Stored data
--

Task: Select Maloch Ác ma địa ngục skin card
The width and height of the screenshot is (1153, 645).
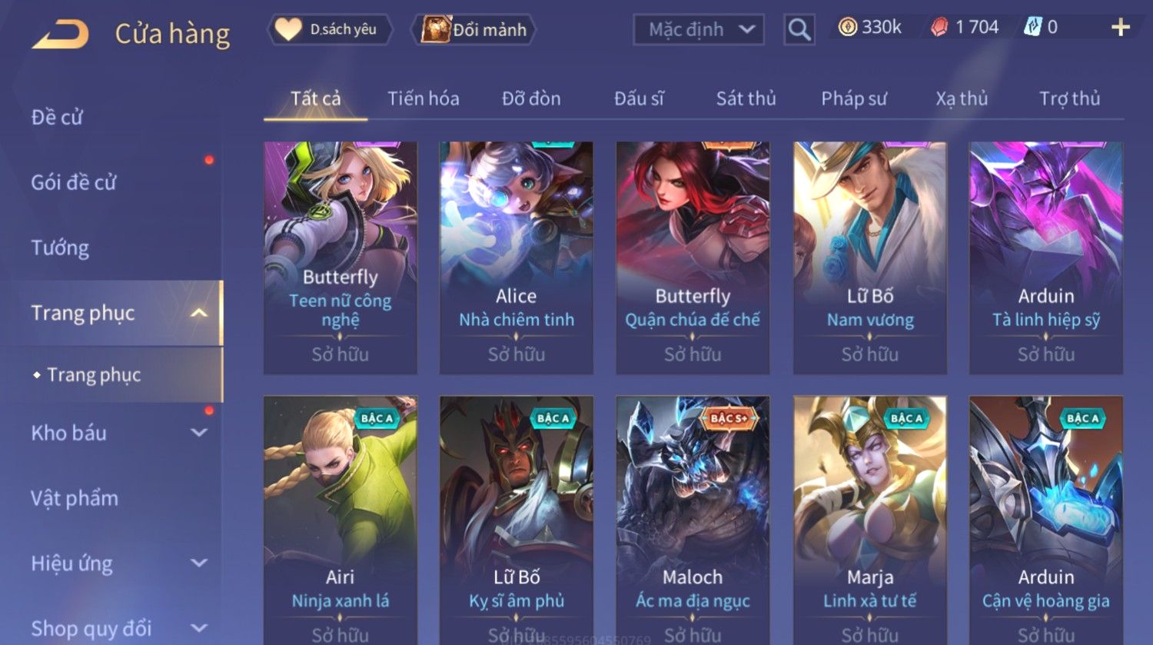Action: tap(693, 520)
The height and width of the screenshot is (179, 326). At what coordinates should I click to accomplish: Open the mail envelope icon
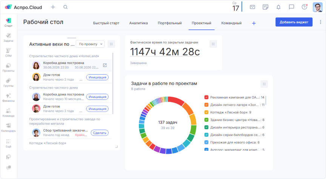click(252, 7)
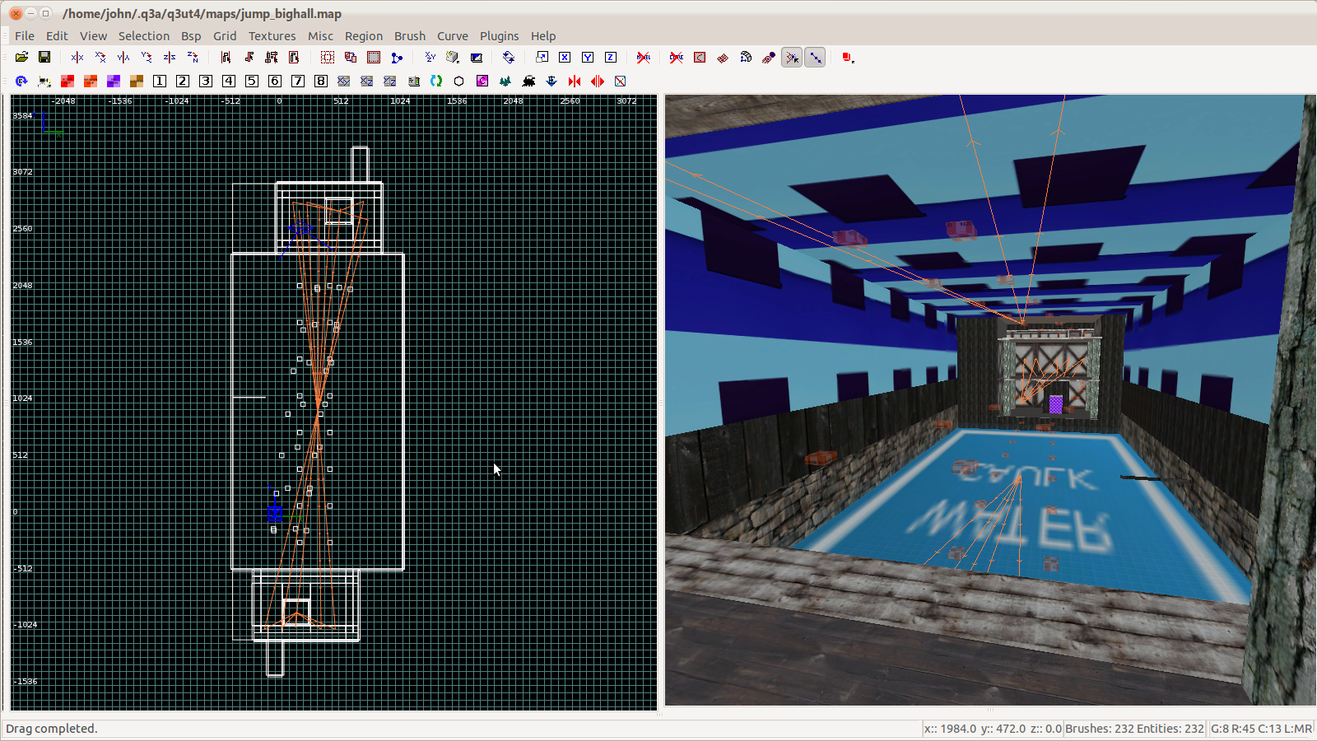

--

**Aim of the task:**
Return each record as written, minus its images.

**Completed exercise:**
Task: Select Maloch Ác ma địa ngục skin card
The width and height of the screenshot is (1153, 645).
Action: tap(693, 520)
The height and width of the screenshot is (179, 326). At what coordinates should I click to accomplish: Open the mail envelope icon
click(252, 7)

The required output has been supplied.